HIRAM, Ohio & NORTHVALE, N.J.--(BUSINESS WIRE)--Inrad Optics, Inc. (OTCMKTS:INRD) (“Inrad Optics” or the “Company”), a provider of advanced optical components, assemblies and systems, today announced that it has entered into a definitive merger agreement to be acquired by Luxium Solutions (“Luxium”), an affiliate of private equity firms SK Capital Partners (“SK Capital”) and Edgewater Capital Partners (“Edgewater”), in an all-cash transaction that values Inrad Optics at approximately $19 million, including assumed debt.
Following the close of the transaction, Inrad Optics will remain a U.S.-controlled and operated company. Luxium, SK Capital and Edgewater are each headquartered in the United States and have a demonstrable track record as responsible owners of businesses serving the U.S. defense industry.
Under the terms of the definitive merger agreement, Luxium has agreed to acquire all issued and outstanding shares of Inrad Optics common stock, including common stock underlying its $2.5 million convertible notes and in-the-money stock options, for $1.10 per share in cash. Clarex, Ltd. and Welland, Ltd., holders of Inrad Optics’ $2.5 million convertible notes, have agreed to convert the full principal amount of such notes into common stock, and have entered into a voting agreement in support of the transaction.
Following the closing of the transaction, Inrad Optics expects to benefit from the significant resources, operational expertise and capacity for investment provided by Luxium, SK Capital and Edgewater. Under the new ownership, Inrad Optics will be able to accelerate investments in technologies that are vital to development of next generation bent X-ray crystal monochromators for spectroscopy and plasma fusion applications, and large-format, ultra-high precision optical components and assemblies.
“This transaction delivers immediate and certain value to our stockholders,” said Jan Winston, Chair of Inrad Optics’ Board of Directors. “Inrad Optics’ strategic corporate mission has never been more important, and this transaction allows us to maximize value for current stockholders while providing capital for refinancing the business and accelerating the Company’s growth.
“Today’s announcement is a testament to the extraordinary hard work and dedication of our team,” said Amy Eskilson, Chief Executive Officer of Inrad Optics. “SK Capital and Edgewater have a demonstrated record of success building businesses and a desire to support Inrad Optics in advancing our long-term strategic objectives as part of a stronger combined organization with Luxium. As a part of a private company, we will have enhanced flexibility and additional financial resources to build on Inrad Optics’ strong foundation, further scale operations, and capture significant opportunities in rapidly growing markets.”

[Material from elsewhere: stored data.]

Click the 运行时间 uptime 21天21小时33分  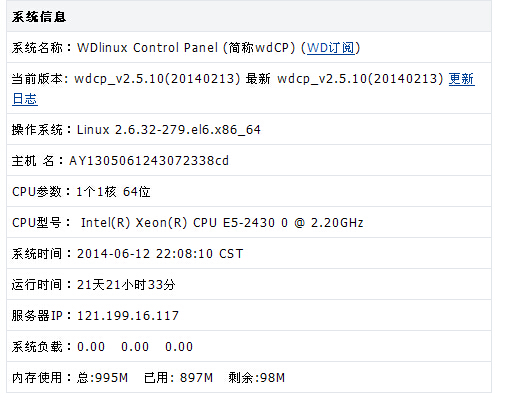pos(126,285)
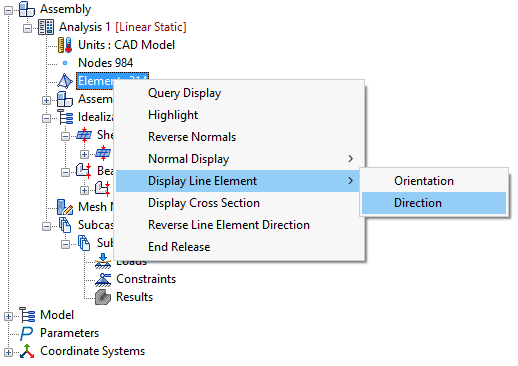Expand the Coordinate Systems node
This screenshot has width=518, height=366.
coord(8,352)
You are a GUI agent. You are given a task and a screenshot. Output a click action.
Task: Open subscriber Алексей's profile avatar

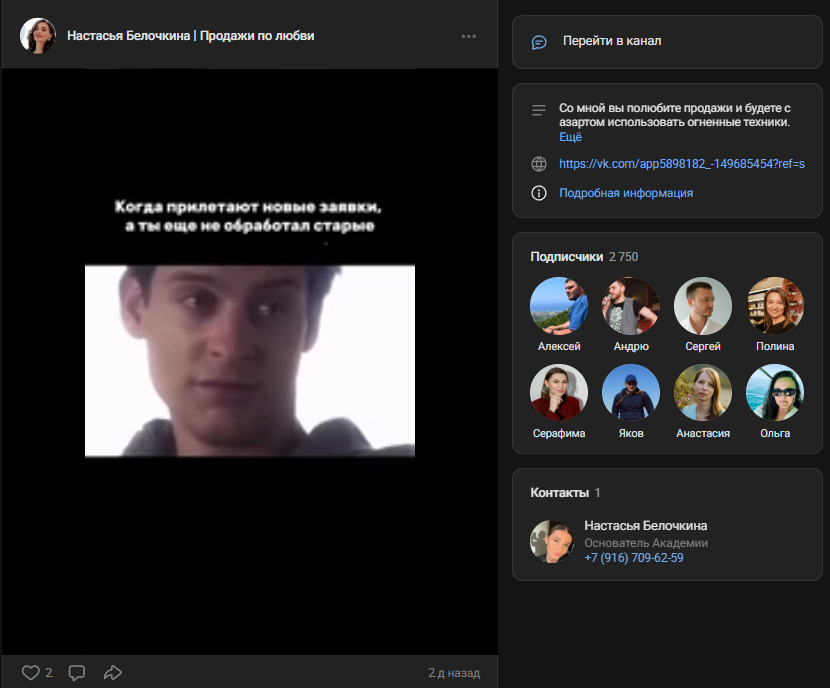558,306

“In our view, Inrad Optics is a well-positioned and attractive business in ultra-high precision optical components, with an incredible team and multiple opportunities for success,” said Michael Cahill, CEO, Luxium. “Luxium continues to execute on our strategy, and with the addition of Inrad Optics, we remain dedicated to our conviction to focus in materials science solutions and photonic technologies the market demands. We believe Inrad Optics will provide unique and complementary capabilities to Luxium, and our objective is to support the combined team to push the boundaries of innovation, ensuring successful outcomes for our customers.”
Transaction Details
Under the terms of the agreement, which has been unanimously approved by Inrad Optics’ Board of Directors, Inrad Optics stockholders will receive $1.10 in cash for each share of common stock they own.
SK Capital and Edgewater have arranged committed debt financing for the transaction, providing a high level of closing certainty.

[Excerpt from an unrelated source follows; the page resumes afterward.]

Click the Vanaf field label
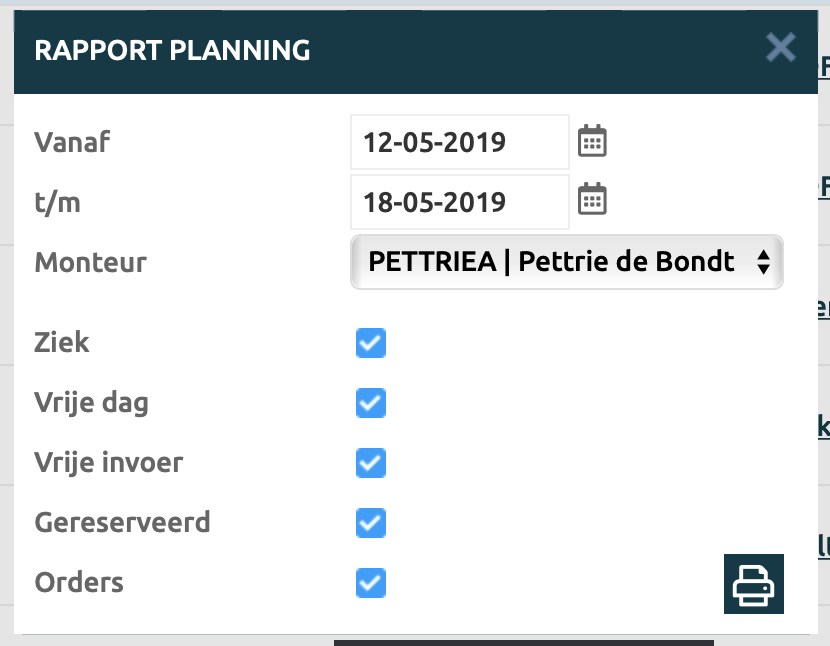Screen dimensions: 830x646 coord(72,142)
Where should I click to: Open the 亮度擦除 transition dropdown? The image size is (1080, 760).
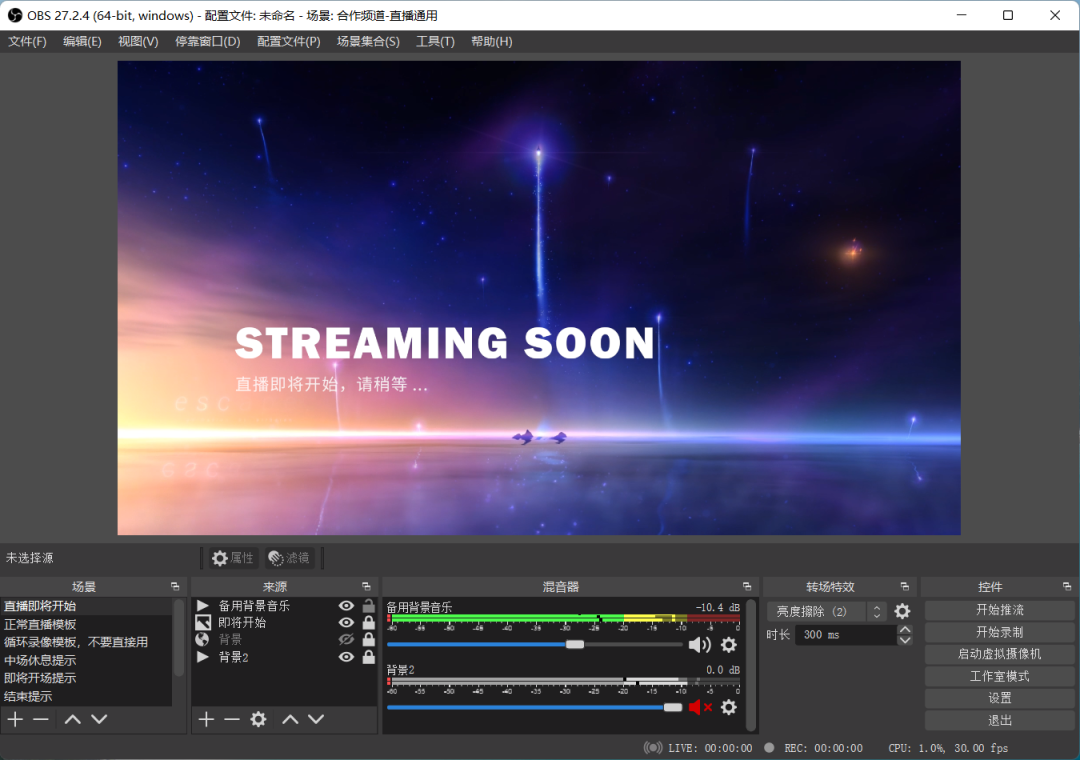[x=826, y=611]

The agreement includes a 30-day “go-shop” period expiring at 11:59 pm EST on May 8, 2024. During this period, the Inrad Optics Board of Directors and its advisors will actively initiate, solicit and consider alternative acquisition proposals from third parties. The Inrad Optics Board will have the right to terminate the merger agreement to enter into a superior proposal subject to the terms and conditions of the merger agreement. There can be no assurance that this “go-shop” will result in a superior proposal or that any other transaction will be approved or completed, and Inrad Optics does not intend to disclose developments with respect to the solicitation process unless and until it determines such disclosure is appropriate or otherwise required. The Company will contemporaneously pursue shareholder approval required to conclude the transaction.

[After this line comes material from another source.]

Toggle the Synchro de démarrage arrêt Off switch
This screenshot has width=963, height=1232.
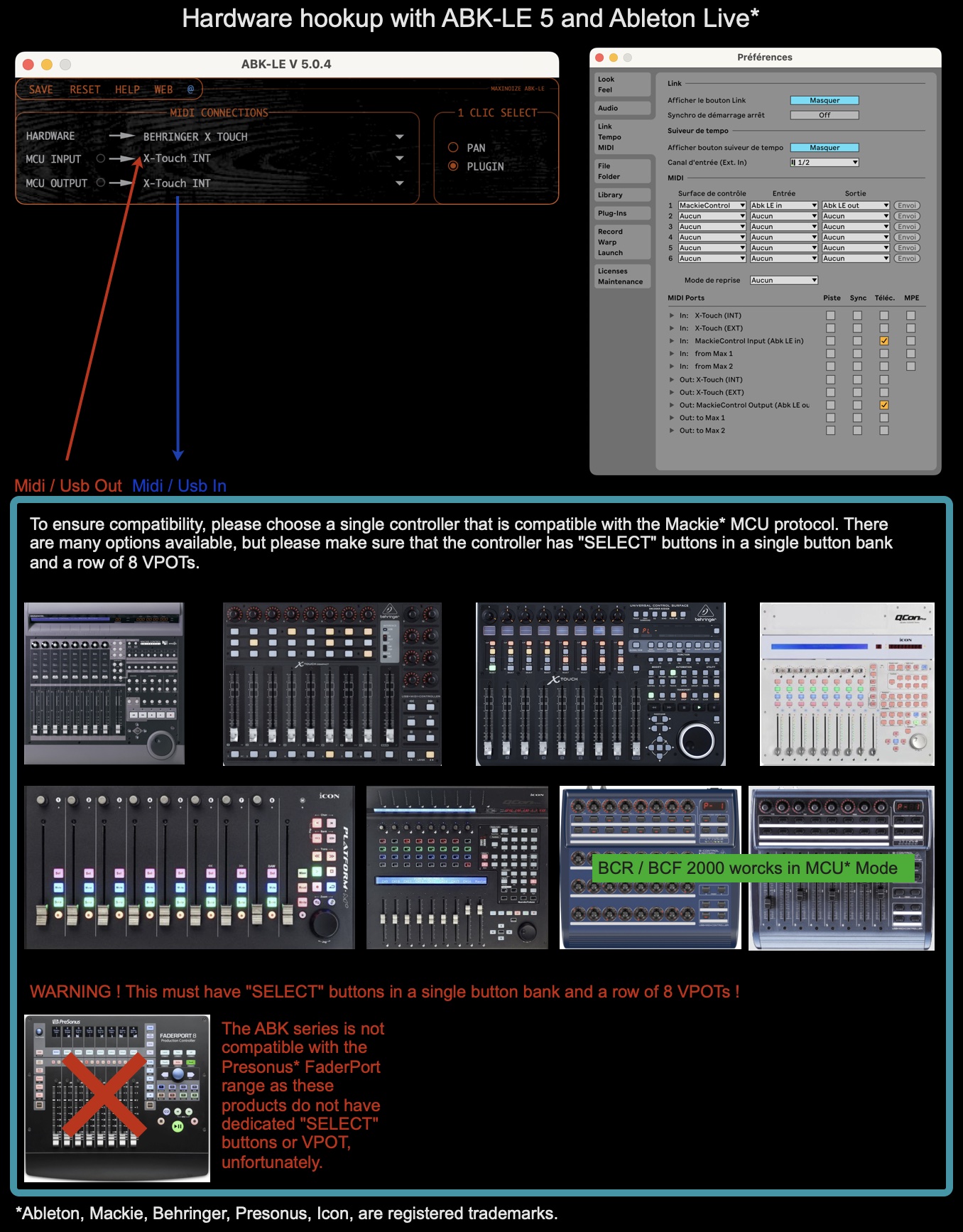click(824, 115)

The transaction is expected to close mid-2024, subject to customary closing conditions, including approval by Inrad Optics stockholders. Upon completion of the transaction, Inrad Optics’ common stock will no longer be publicly listed. It is expected that Inrad Optics will continue to operate under the same brand and maintain its current headquarters in Northvale, New Jersey.
The foregoing description of the merger agreement and the transactions contemplated thereby is subject to, and is qualified in its entirety by reference to, the full terms of the merger agreement, which Inrad Optics will be filing on Form 8-K.
Advisors
Needham & Company, LLC is serving as financial advisor to Inrad Optics and Lowenstein Sandler LLP is serving as legal counsel to Inrad Optics.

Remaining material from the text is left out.